Your response must be an exact transcription of the lines from the one containing "Task: Select the Kasich 13.8% label" through the final line of the data.

(Saved entries)
== Segment start ==
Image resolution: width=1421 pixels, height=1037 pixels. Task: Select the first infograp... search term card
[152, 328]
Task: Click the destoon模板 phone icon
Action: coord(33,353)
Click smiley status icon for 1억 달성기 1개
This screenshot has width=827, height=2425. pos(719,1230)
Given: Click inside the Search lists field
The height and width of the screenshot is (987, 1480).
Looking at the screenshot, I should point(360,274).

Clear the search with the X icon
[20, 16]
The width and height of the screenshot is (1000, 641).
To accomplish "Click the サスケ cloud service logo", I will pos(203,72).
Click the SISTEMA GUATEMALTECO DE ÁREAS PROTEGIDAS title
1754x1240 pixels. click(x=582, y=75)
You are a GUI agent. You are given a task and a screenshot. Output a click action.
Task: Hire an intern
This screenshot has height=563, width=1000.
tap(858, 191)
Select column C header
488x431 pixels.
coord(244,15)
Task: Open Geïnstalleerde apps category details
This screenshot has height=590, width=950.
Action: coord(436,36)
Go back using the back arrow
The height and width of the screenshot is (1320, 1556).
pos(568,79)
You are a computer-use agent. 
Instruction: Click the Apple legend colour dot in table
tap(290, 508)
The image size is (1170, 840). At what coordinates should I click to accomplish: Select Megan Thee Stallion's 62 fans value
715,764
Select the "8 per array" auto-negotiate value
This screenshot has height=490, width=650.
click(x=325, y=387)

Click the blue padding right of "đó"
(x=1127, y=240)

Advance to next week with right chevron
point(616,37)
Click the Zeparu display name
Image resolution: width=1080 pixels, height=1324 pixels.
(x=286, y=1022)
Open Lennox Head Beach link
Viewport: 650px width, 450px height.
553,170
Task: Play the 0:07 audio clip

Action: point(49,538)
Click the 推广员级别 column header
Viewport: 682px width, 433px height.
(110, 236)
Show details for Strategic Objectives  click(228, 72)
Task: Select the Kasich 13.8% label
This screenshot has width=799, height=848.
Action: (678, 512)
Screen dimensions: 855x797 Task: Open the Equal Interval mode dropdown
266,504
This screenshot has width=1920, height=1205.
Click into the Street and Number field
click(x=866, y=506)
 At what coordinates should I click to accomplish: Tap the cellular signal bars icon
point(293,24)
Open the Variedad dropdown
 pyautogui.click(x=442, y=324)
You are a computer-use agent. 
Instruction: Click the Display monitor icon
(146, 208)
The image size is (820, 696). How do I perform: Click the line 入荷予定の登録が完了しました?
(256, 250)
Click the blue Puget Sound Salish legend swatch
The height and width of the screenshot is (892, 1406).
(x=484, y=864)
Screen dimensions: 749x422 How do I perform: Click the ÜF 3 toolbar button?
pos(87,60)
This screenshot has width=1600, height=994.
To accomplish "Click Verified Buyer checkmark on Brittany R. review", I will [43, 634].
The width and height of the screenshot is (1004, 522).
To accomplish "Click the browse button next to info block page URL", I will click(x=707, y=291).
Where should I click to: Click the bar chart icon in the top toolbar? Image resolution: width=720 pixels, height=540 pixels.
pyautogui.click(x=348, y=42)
== Segment end ==
**OUTPUT FOR THIS TASK**
Task: Select the Kasich 13.8% label
This screenshot has width=799, height=848.
Action: (678, 512)
Screen dimensions: 855x797 Task: Open the Equal Interval mode dropdown
266,504
This screenshot has width=1920, height=1205.
Click into the Street and Number field
click(x=866, y=506)
 At what coordinates should I click to accomplish: Tap the cellular signal bars icon
point(293,24)
Open the Variedad dropdown
 pyautogui.click(x=442, y=324)
You are a computer-use agent. 
Instruction: Click the Display monitor icon
(146, 208)
The image size is (820, 696). How do I perform: Click the line 入荷予定の登録が完了しました?
(256, 250)
Click the blue Puget Sound Salish legend swatch
The height and width of the screenshot is (892, 1406).
(x=484, y=864)
Screen dimensions: 749x422 How do I perform: Click the ÜF 3 toolbar button?
pos(87,60)
This screenshot has width=1600, height=994.
To accomplish "Click Verified Buyer checkmark on Brittany R. review", I will [43, 634].
The width and height of the screenshot is (1004, 522).
To accomplish "Click the browse button next to info block page URL", I will click(x=707, y=291).
Where should I click to: Click the bar chart icon in the top toolbar? Image resolution: width=720 pixels, height=540 pixels.
pyautogui.click(x=348, y=42)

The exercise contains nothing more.